There are so many positives to take from this incredible group, especially considering that they come from a traditional boys’ school, where you might expect sportsmen to take all the glory. “The choir is the jewel in our crown and the academic, cultural and sporting schedules are planned to ensure that boys are able to take part in all three,” says marketing director Robert Carpenter. “This balance is driven from the top, with commitment from the board and headmaster to give the arts status within the school.”

As a result, many boys do perform at a high level in a number of spheres, having to manage their time carefully. “Choir is a refreshing break from work and we are happy to make the time to practise,” says Emil Loubser. “It’s 100% worth it. It’s the best feeling, performing at that level, whether it’s supper theatre or on the world stage.”

The choir is tailored to suit the boys’ spirit, with a range of vibrant and appealing songs, directed by Marshell Lombard. “We had the X-factor of being the only African choir taking part in the competition, but we also combine movement and song – a rarity among serious choirs,” explains Wandile Linda, head of school and head of choir 2017. “We bring emotion, fire and soul, but are also technically sound.”
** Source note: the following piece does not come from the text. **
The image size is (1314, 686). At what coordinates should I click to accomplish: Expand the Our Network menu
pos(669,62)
Wandile has been in the choir since Grade 8 and is magnetic on stage. “Being part of the choir is a powerful experience. It breaks down any hierarchy between junior and senior boys, and those relationships reflect on stage. It is incredible being part of something so positive,” he says.
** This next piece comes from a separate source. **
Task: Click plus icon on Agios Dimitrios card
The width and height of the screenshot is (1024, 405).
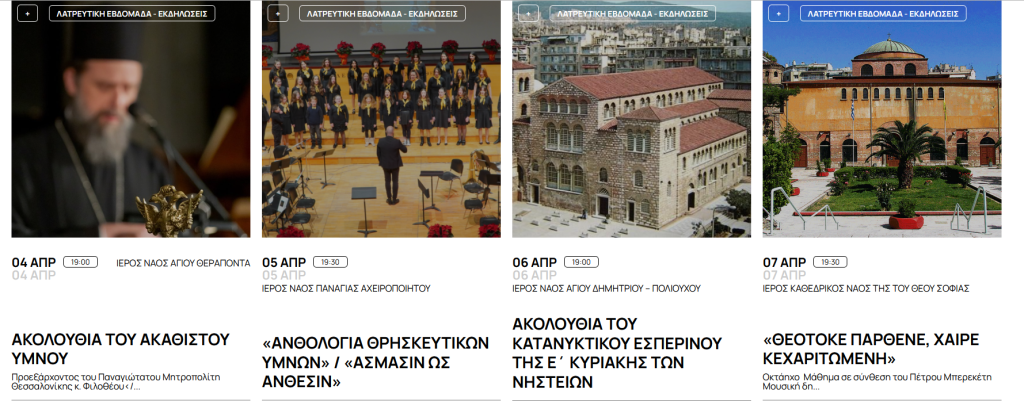Action: (528, 13)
The trip wasn’t without drama, however, and a small group of boys were trapped in a lift, just before the grand finale. “We had to come up with a Plan B – quickly – and managed to reschedule our performance,” explains Ntinga Tshabalala. “It went from the worst thing to the best thing when the guys arrived just before we were due to go on stage. It gave us all such a boost, it definitely added to our energy on stage.”

After the choir’s Grand Prix performance in Singapore, one of the judges described it as a “spiritual experience”. Having seen them perform live, it’s easy to see why.

The choir have completed their final public performances for 2017, but be sure to look out for events taking place in 2018. They will be preparing for the World Choir Games, to be held in Pretoria in July, and are sure to give it everything they have!